On Friday, the Dow Jones Industrial Average rose 369.21 points or 1.44 percent to close at 26,075.30, near the highs of the day. The S6P 500 added 32.99 points or 1.05 percent to end the session at 3,185.04, one point shy of its daily high.
The NASDAQ Composite gained 69.69 points or 0.66 percent to finish the day at 10,617.44. On the week, the DJIA added 0.96 percent, the S&P 500 closed 1.76 percent up, and the NASDAQ was 4.01 percent.
Why? The market is now thinking that there will be many cases of COVID-19, but the mortality rate wouldn't be too bad, so one less problem. Reopening plans can go on.
In the Gilead Science analysis, "remdesivir was associated with an improvement in clinical recovery and a 62 percent reduction in the risk of mortality compared with standard of care," the report says. However, they warned that it is "an important finding that requires confirmation in prospective clinical trials."
Now, let's talk about the Gilead Sciences share, aka GILD, as a matter of context.

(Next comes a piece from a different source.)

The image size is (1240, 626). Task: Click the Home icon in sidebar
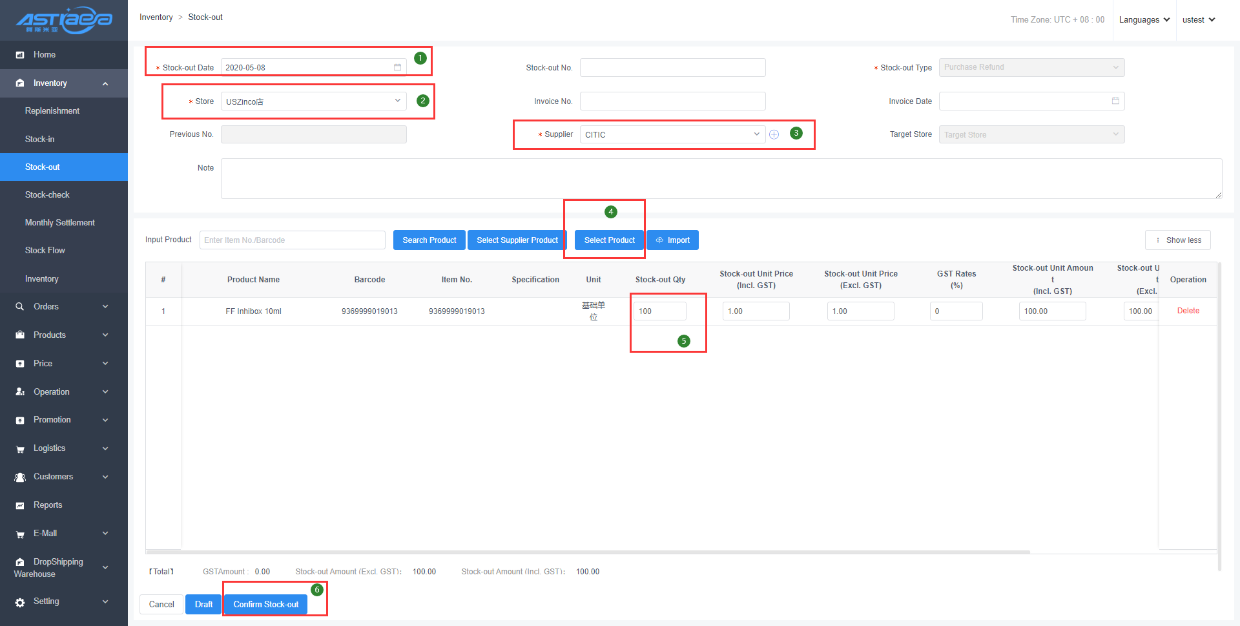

GILD shares popped 2.15 percent on Friday following the news on remdesivir, and it closed at 76.32. Friday was the first positive closing after four declining days.
On the week, Gilead recovered almost all its initial losses to close 0.04 percent negative on the period. The critical point is that in the weekly chart, the GILD unit seems to have found a strong middle term support at $74.00.
For Gilead Sciences, analysts are split on their opinions.
On the one hand, TheStreet Quant Ratings has GILD as a "buy" share with a target price of $89.87. "Looking at where the stock is today compared to one year ago, we find that it is not only higher, but it has also clearly outperformed the rise in the S&P 500 over the same period, despite the company's weak earnings results."
On the other hand, CFRA analysts consider Gilead Sciences as a "sell" with a 12-month target price of $74.00. "We expect GILD's HIV franchise to continue growing until 2021, when we expect U.S. generic competition to begin eroding GILD's HIV leadership."
However, the last piece of news about remdesivir is changing all the Gilead outlook with a potential and robust revenue stream.
And at the top of it, Gilead's finding is also changing the market perception of economic reopenings in the time of the new coronavirus.